[Opening GIVEN ENTRIES section]

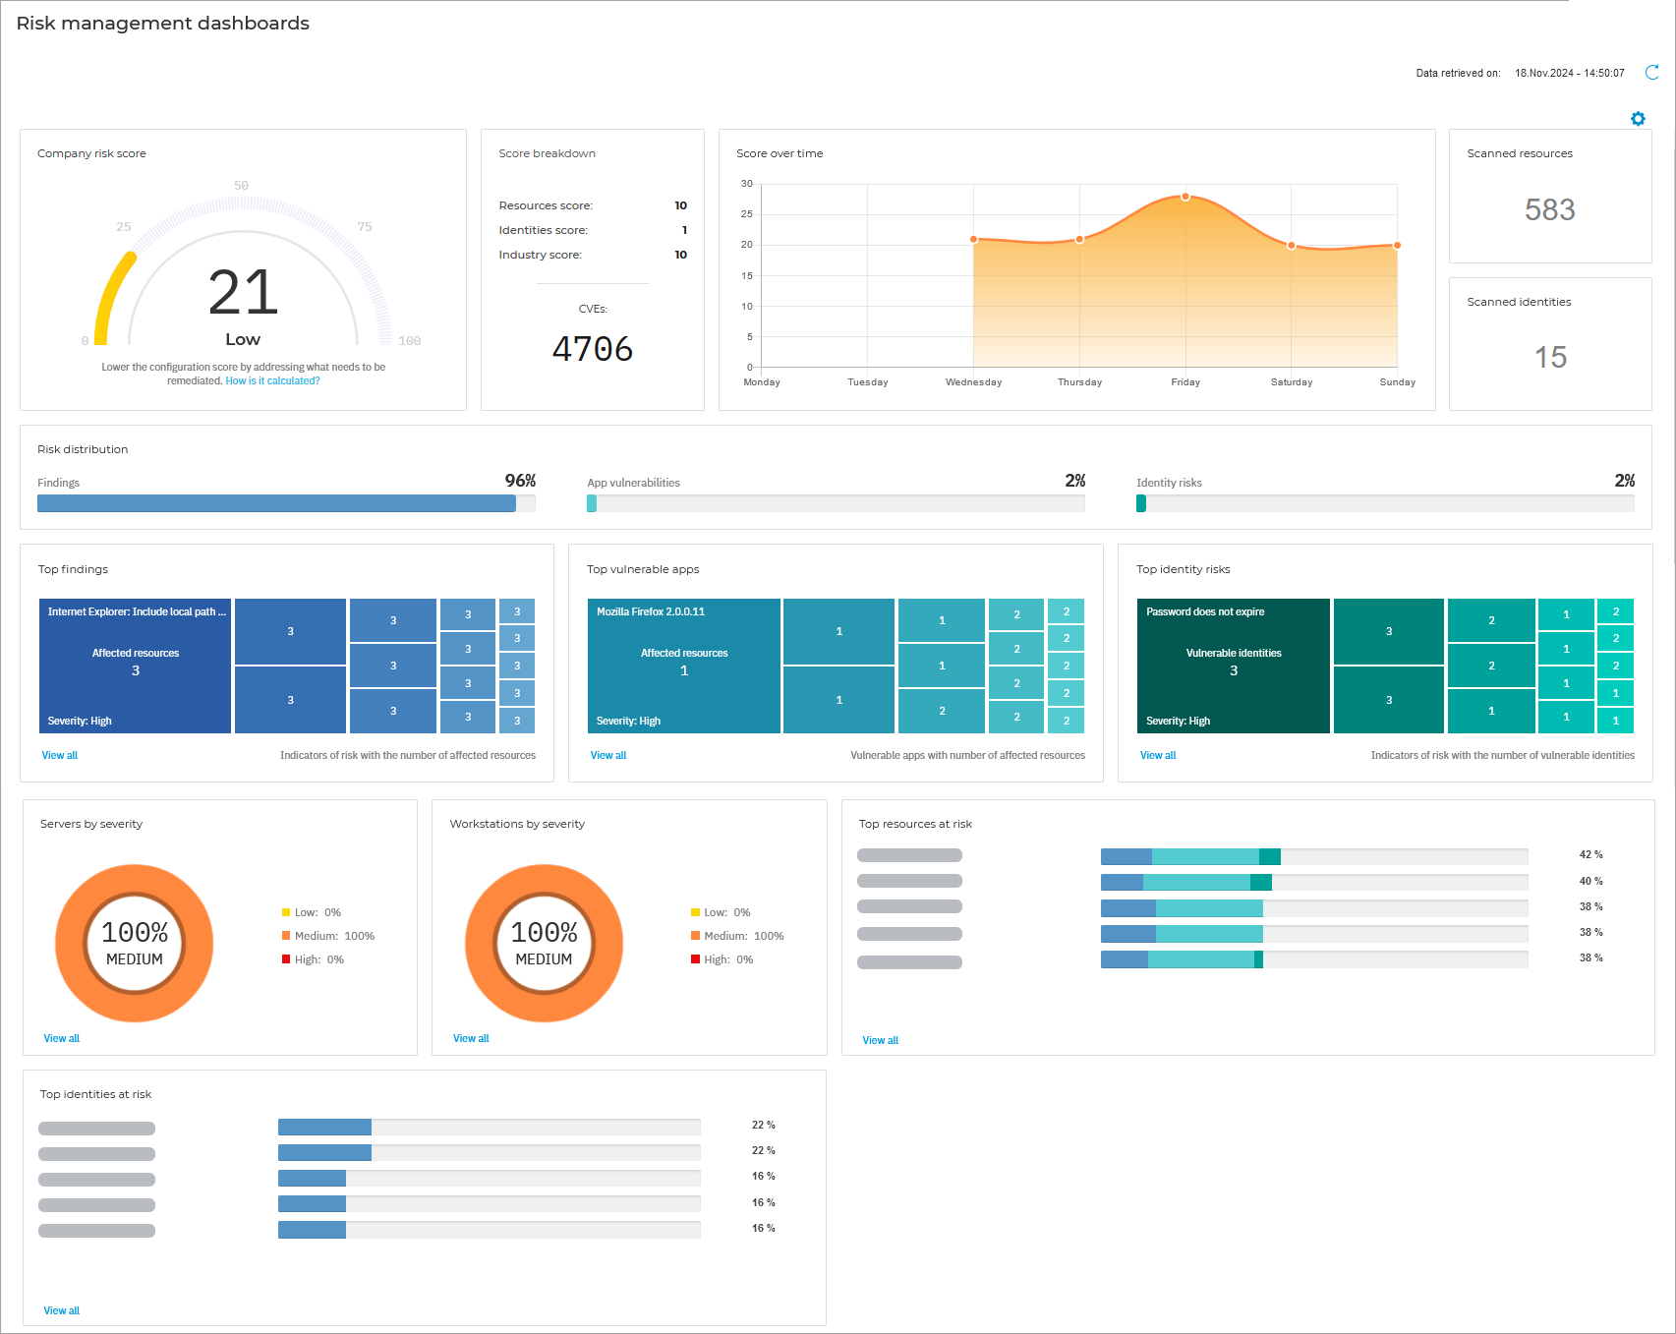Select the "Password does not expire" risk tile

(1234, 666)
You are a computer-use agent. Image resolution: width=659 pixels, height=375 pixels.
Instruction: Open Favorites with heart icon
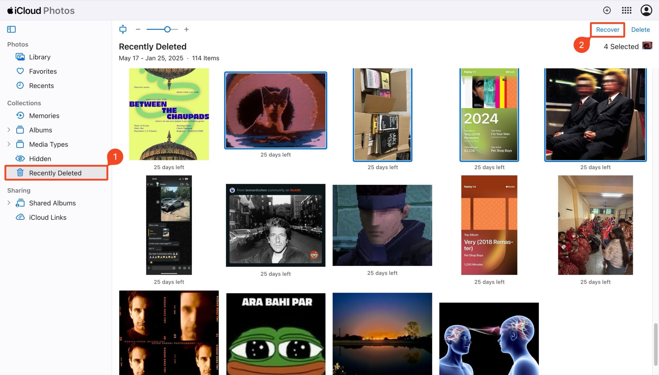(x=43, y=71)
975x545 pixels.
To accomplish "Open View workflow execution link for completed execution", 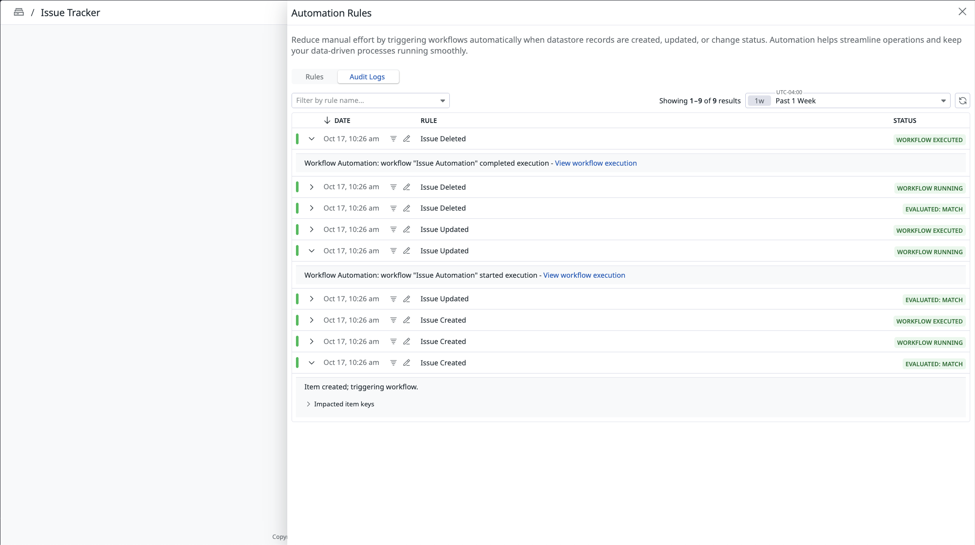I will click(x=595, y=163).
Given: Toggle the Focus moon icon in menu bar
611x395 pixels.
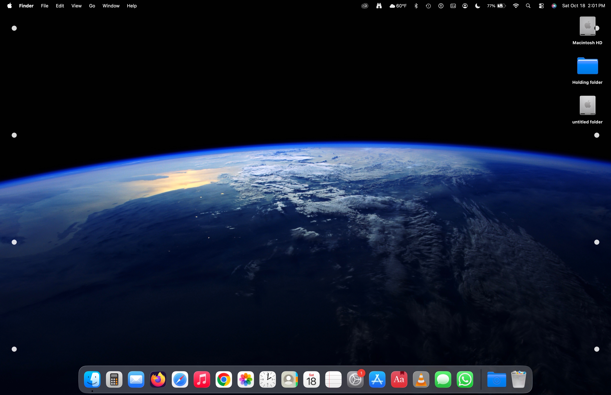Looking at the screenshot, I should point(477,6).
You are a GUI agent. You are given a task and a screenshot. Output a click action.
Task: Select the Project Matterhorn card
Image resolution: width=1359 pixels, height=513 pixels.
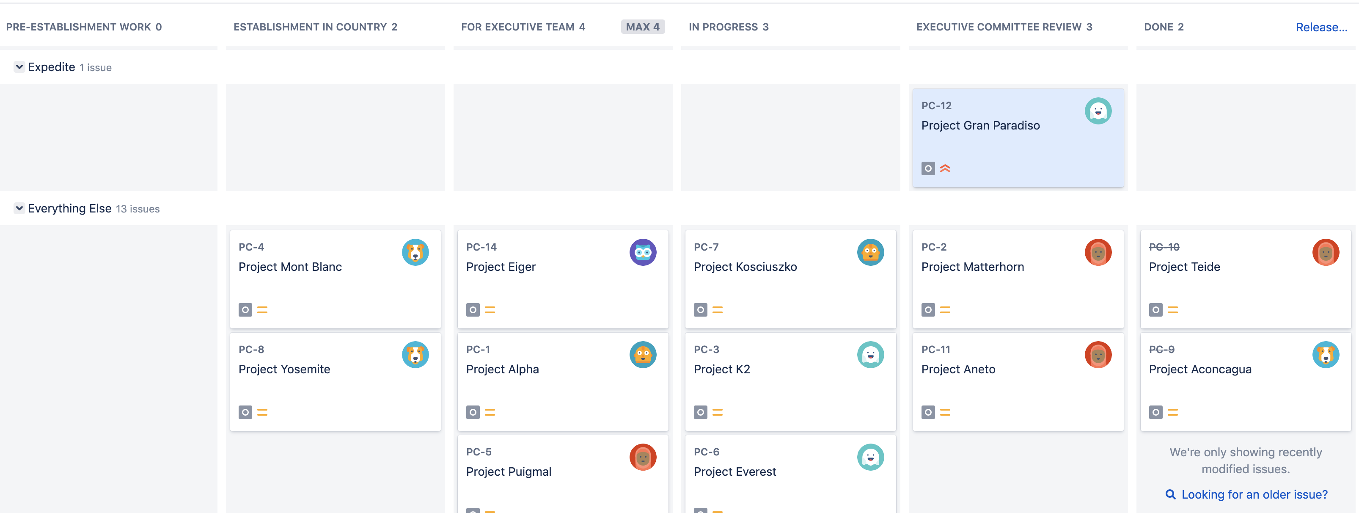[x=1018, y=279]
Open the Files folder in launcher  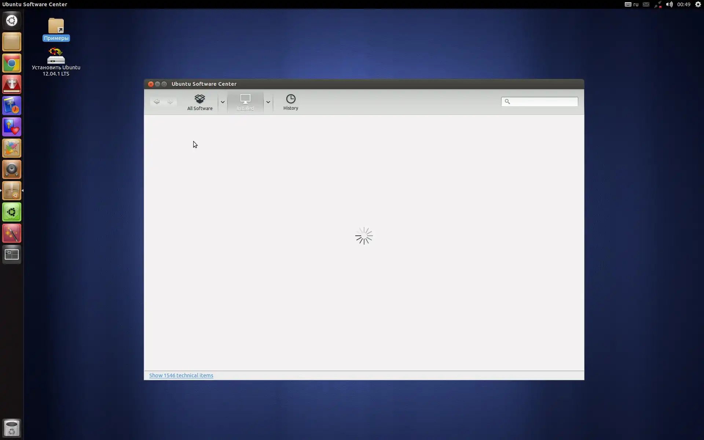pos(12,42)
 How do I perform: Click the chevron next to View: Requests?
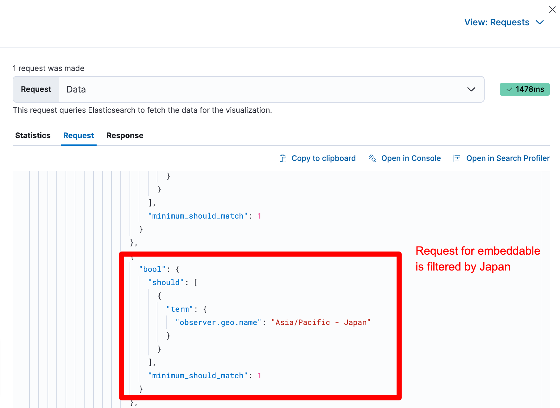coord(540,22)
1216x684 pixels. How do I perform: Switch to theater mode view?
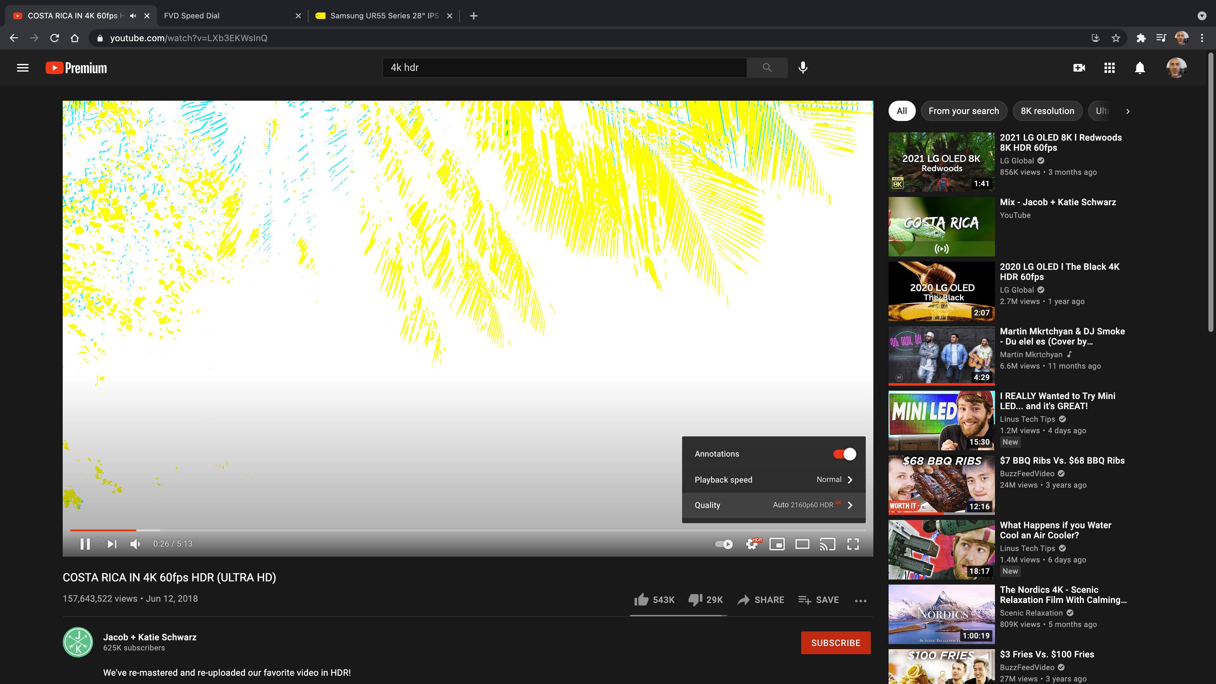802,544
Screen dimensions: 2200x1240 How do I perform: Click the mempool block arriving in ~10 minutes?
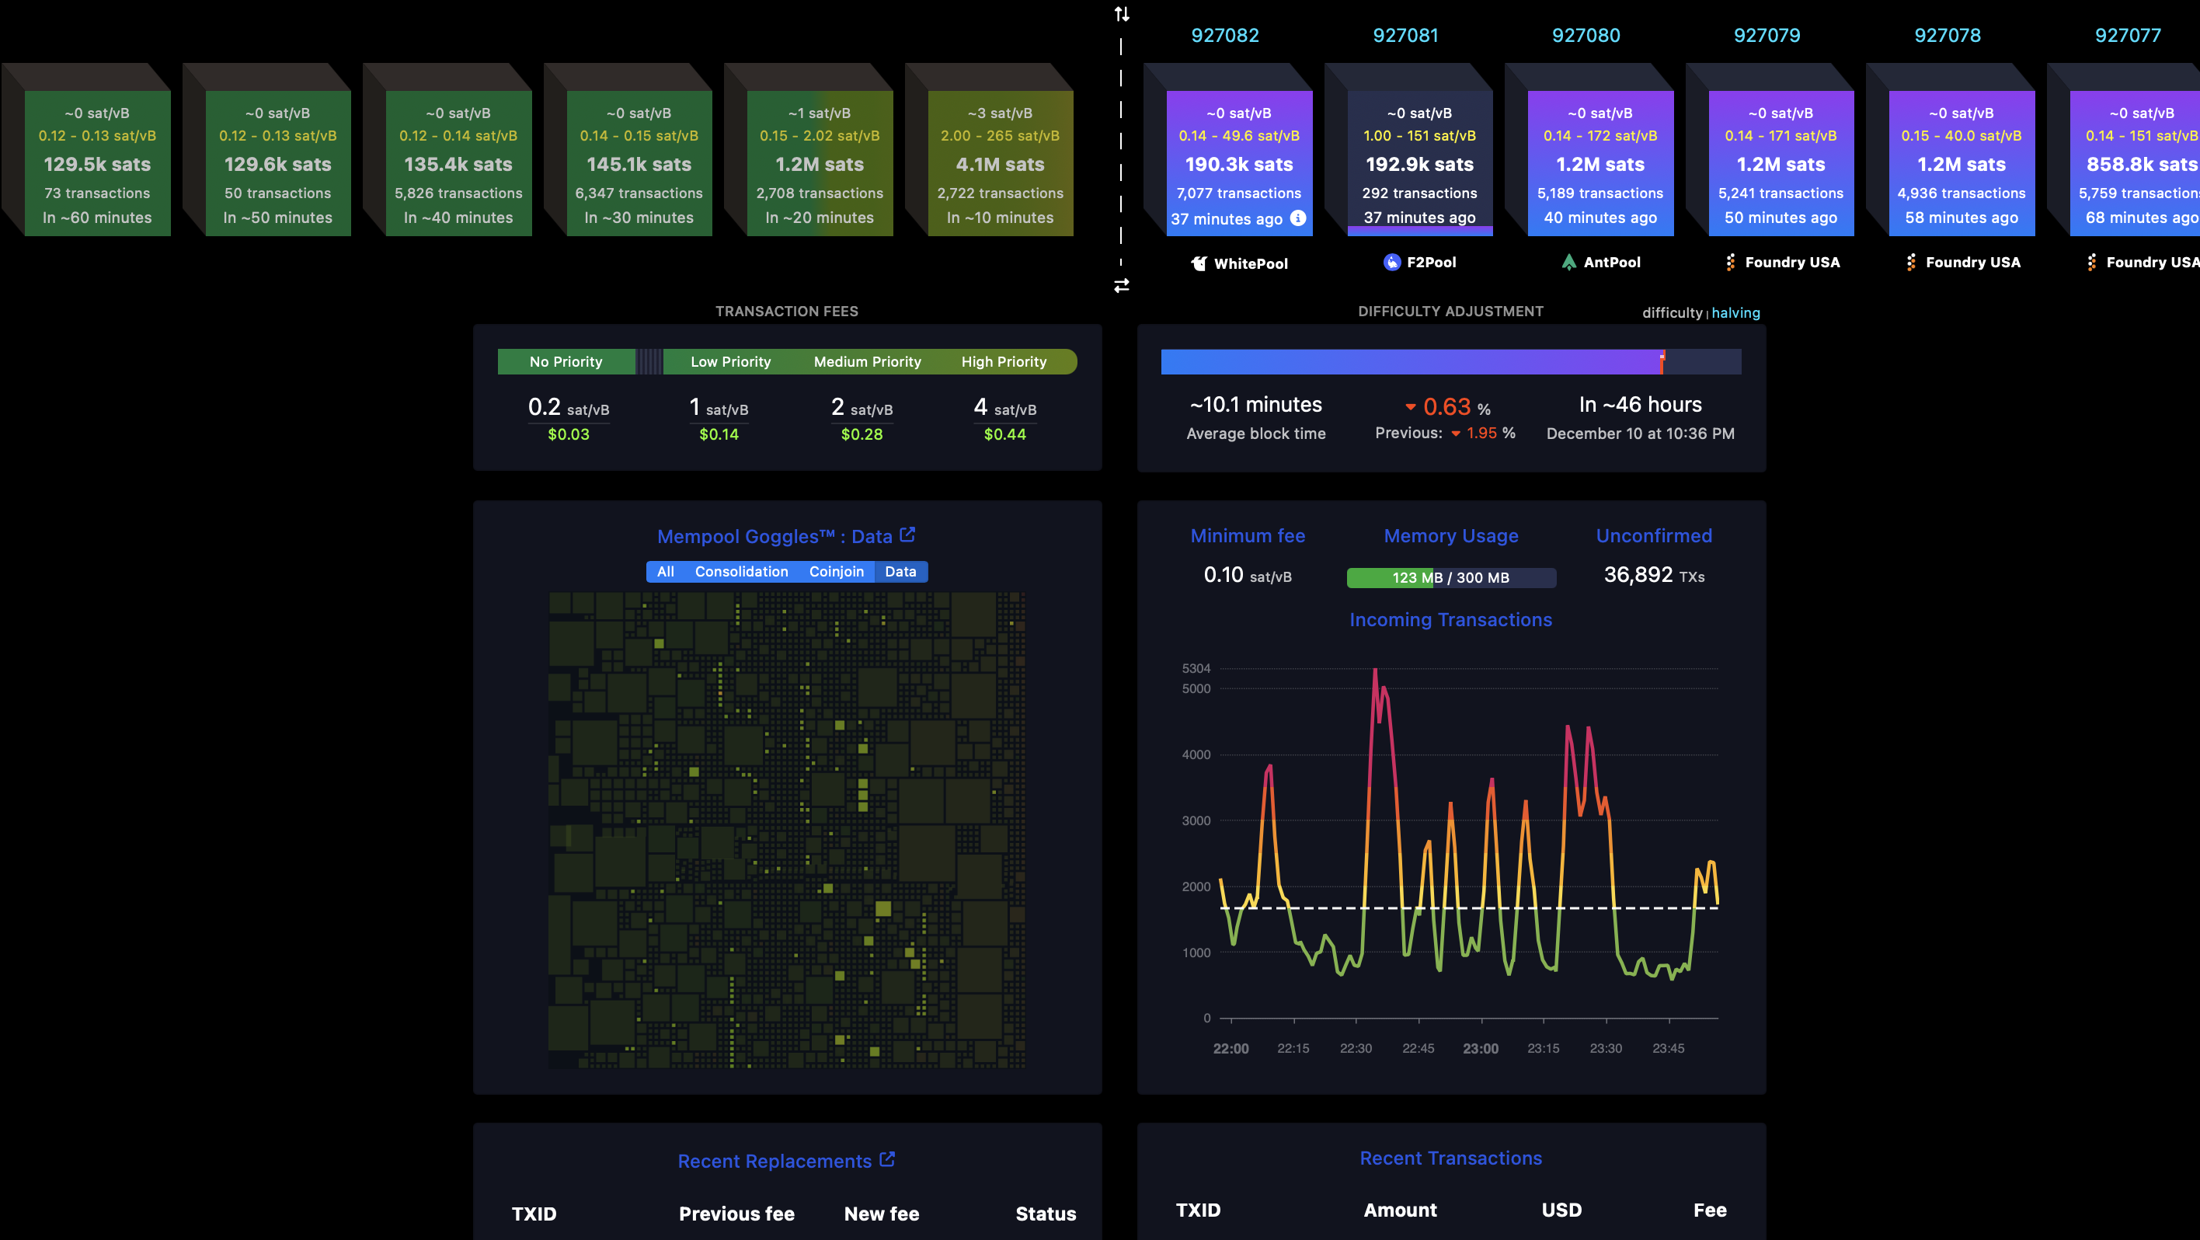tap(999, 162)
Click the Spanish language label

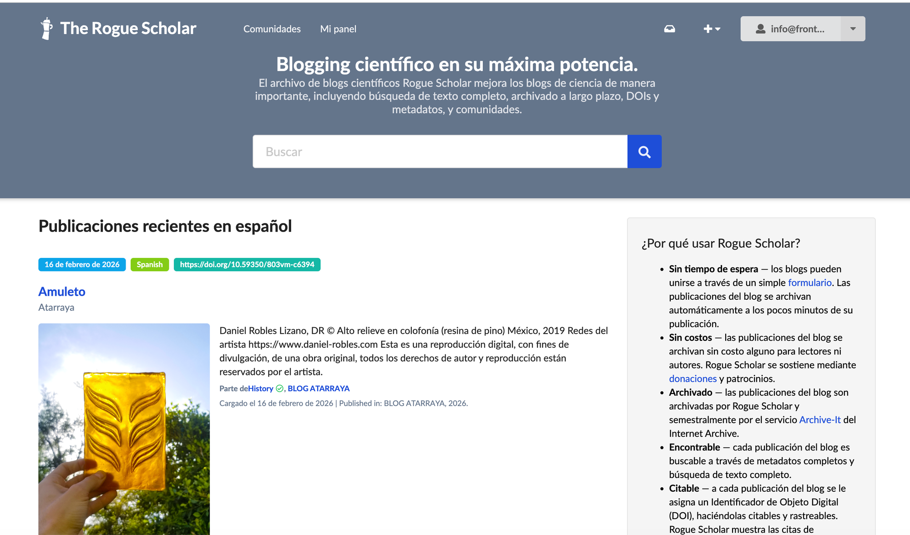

[Closing GIVEN ENTRIES section]

TASK STATEMENT | Leave out every picture, and write out exactly the lines from the one with "How do I perform: Click the chevron" through the end of the records above, both ends included.

EXERCISE OUTPUT |
 How do I perform: Click the chevron next to View: Requests?
coord(540,22)
1216x684 pixels. How do I perform: Switch to theater mode view?
802,544
Screen dimensions: 2200x1240 How do I perform: Click the mempool block arriving in ~10 minutes?
tap(999, 162)
Click the Spanish language label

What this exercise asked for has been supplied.